**THE DATA:**

## Start

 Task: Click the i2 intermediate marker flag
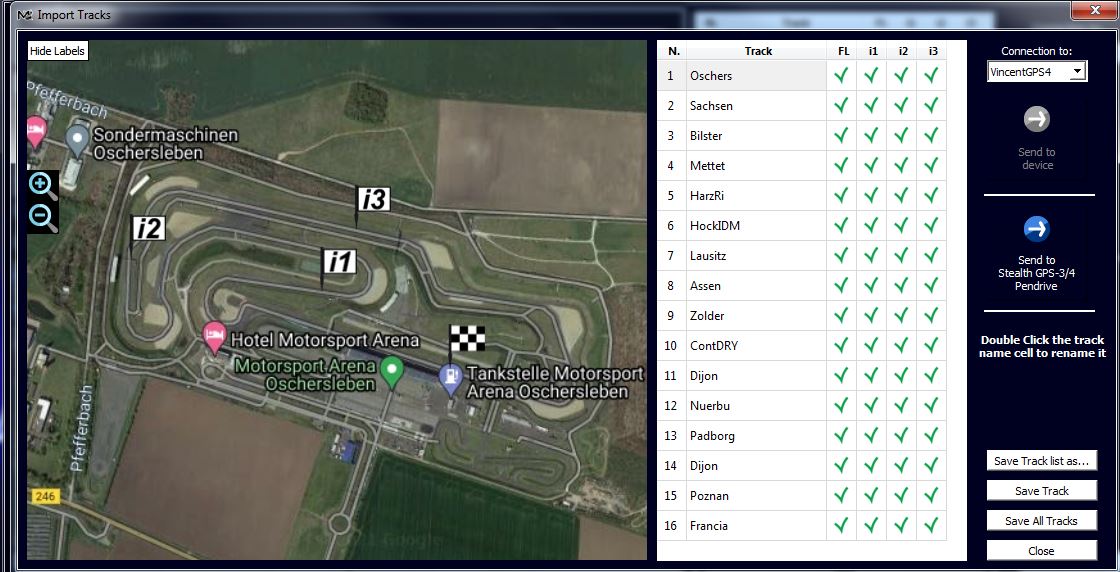148,228
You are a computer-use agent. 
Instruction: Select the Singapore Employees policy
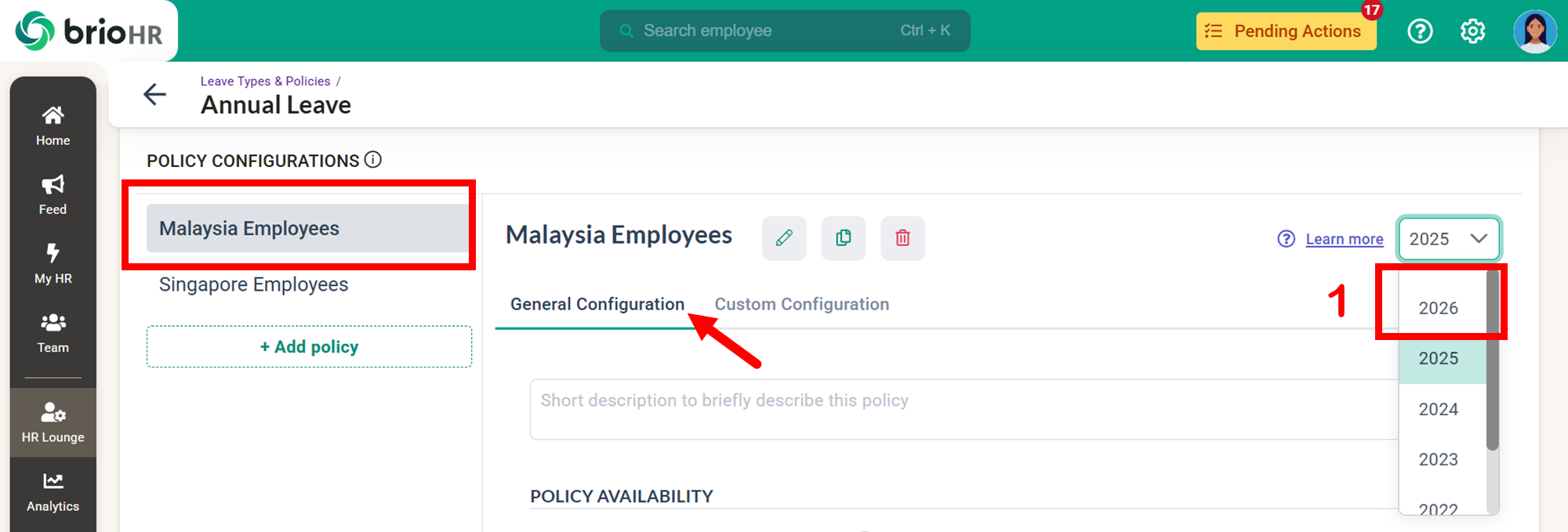253,284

## End

**TO DO:**
Please echo every one of the rows above word for word, leaving the pictures out.

**WRITTEN REPLY:**
 Task: Click the i2 intermediate marker flag
148,228
You are a computer-use agent. 
Instruction: Select the Singapore Employees policy
253,284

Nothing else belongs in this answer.